(Required work) Return the lines from the line with "Click the volume speaker icon in system tray" up to and including the line with "(x=63, y=465)", reproducing them word for word and leaving the pictures out.

(Working data)
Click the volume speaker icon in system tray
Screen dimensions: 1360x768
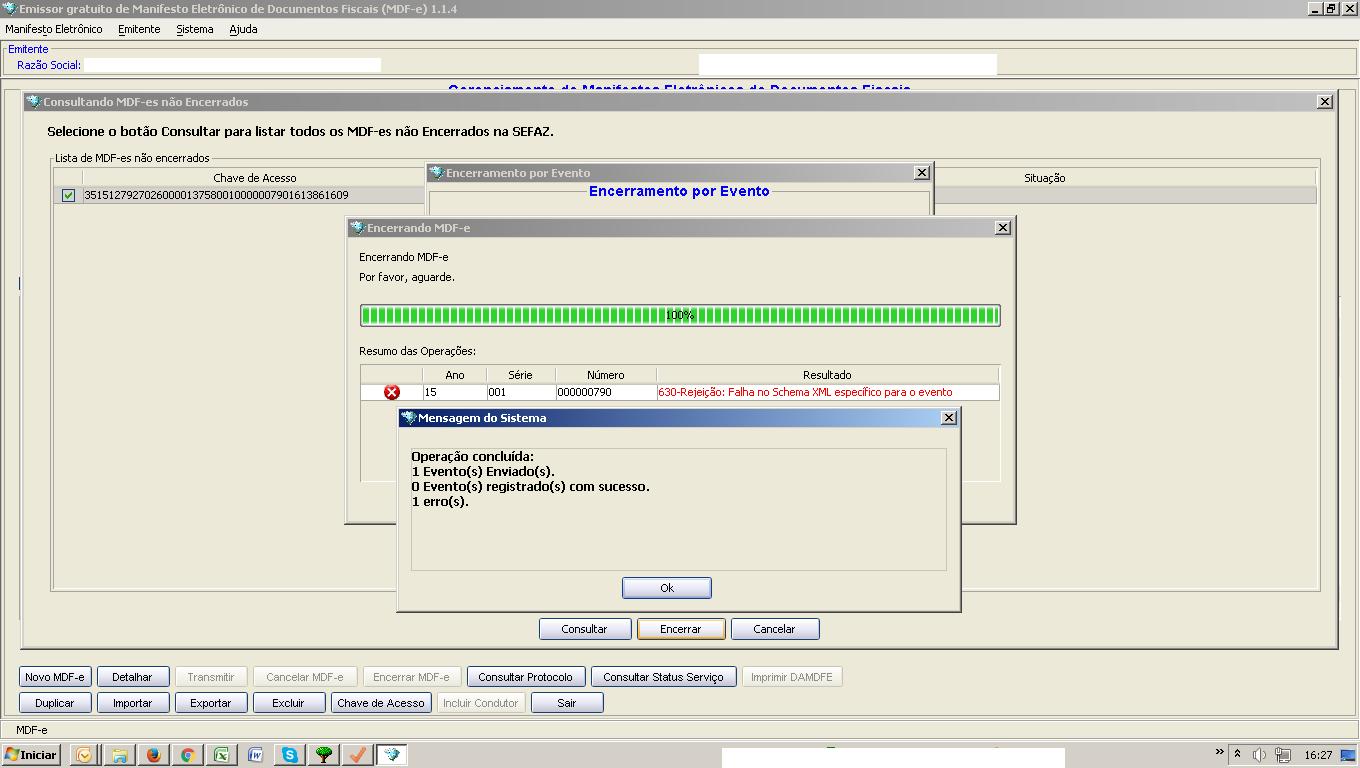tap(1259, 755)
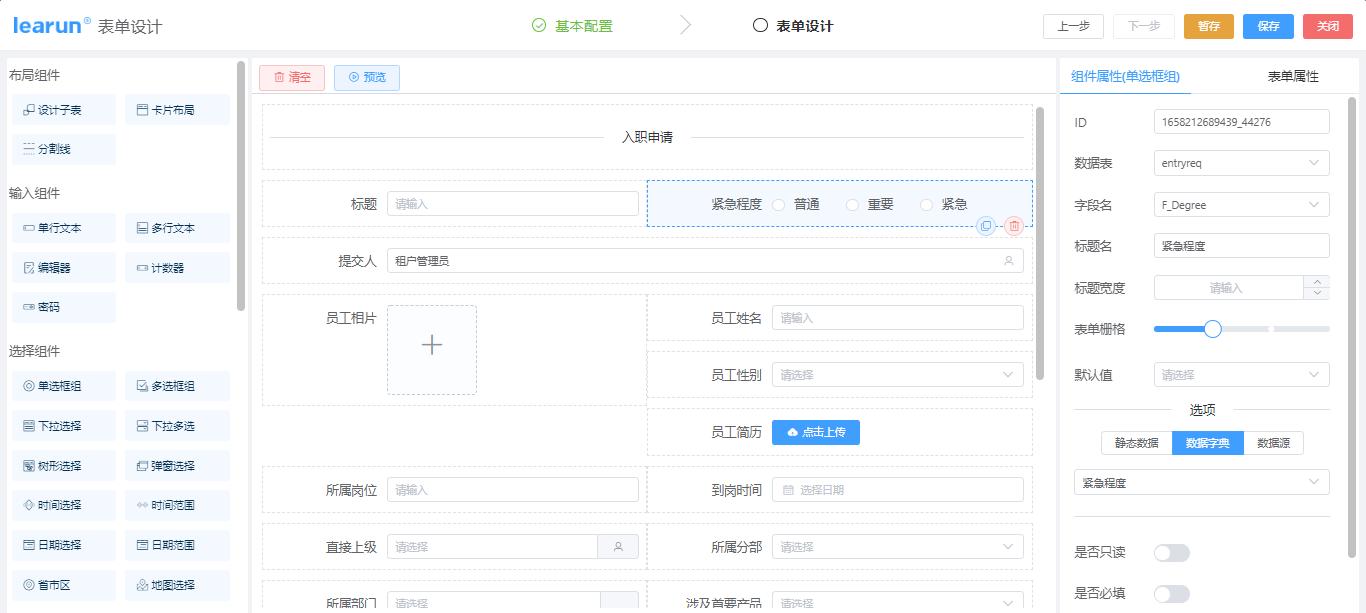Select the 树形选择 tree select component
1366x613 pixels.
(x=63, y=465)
...
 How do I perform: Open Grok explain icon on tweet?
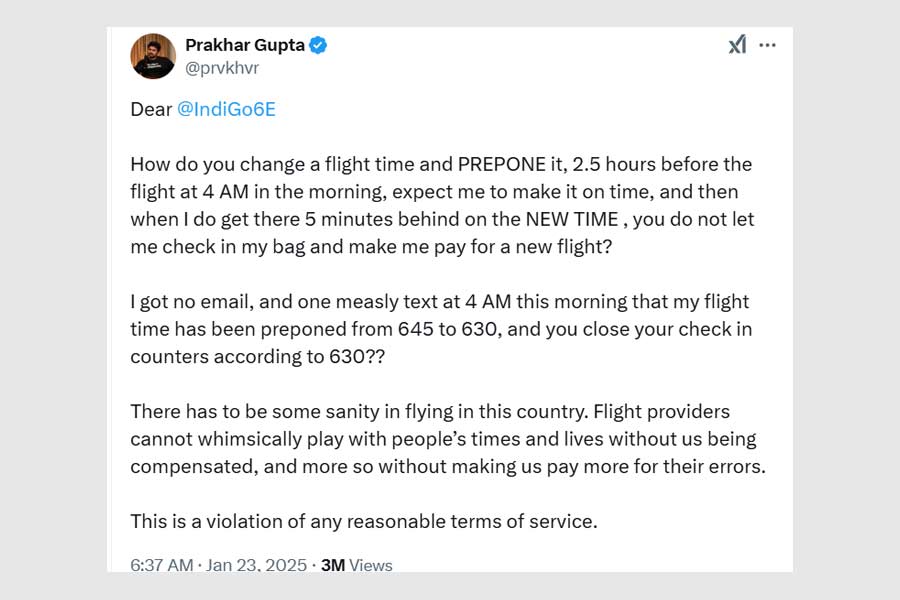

(Answer in full)
Click the volume speaker icon in system tray
Screen dimensions: 1360x768
tap(1259, 755)
Select the 树形选择 tree select component
1366x613 pixels.
(x=63, y=465)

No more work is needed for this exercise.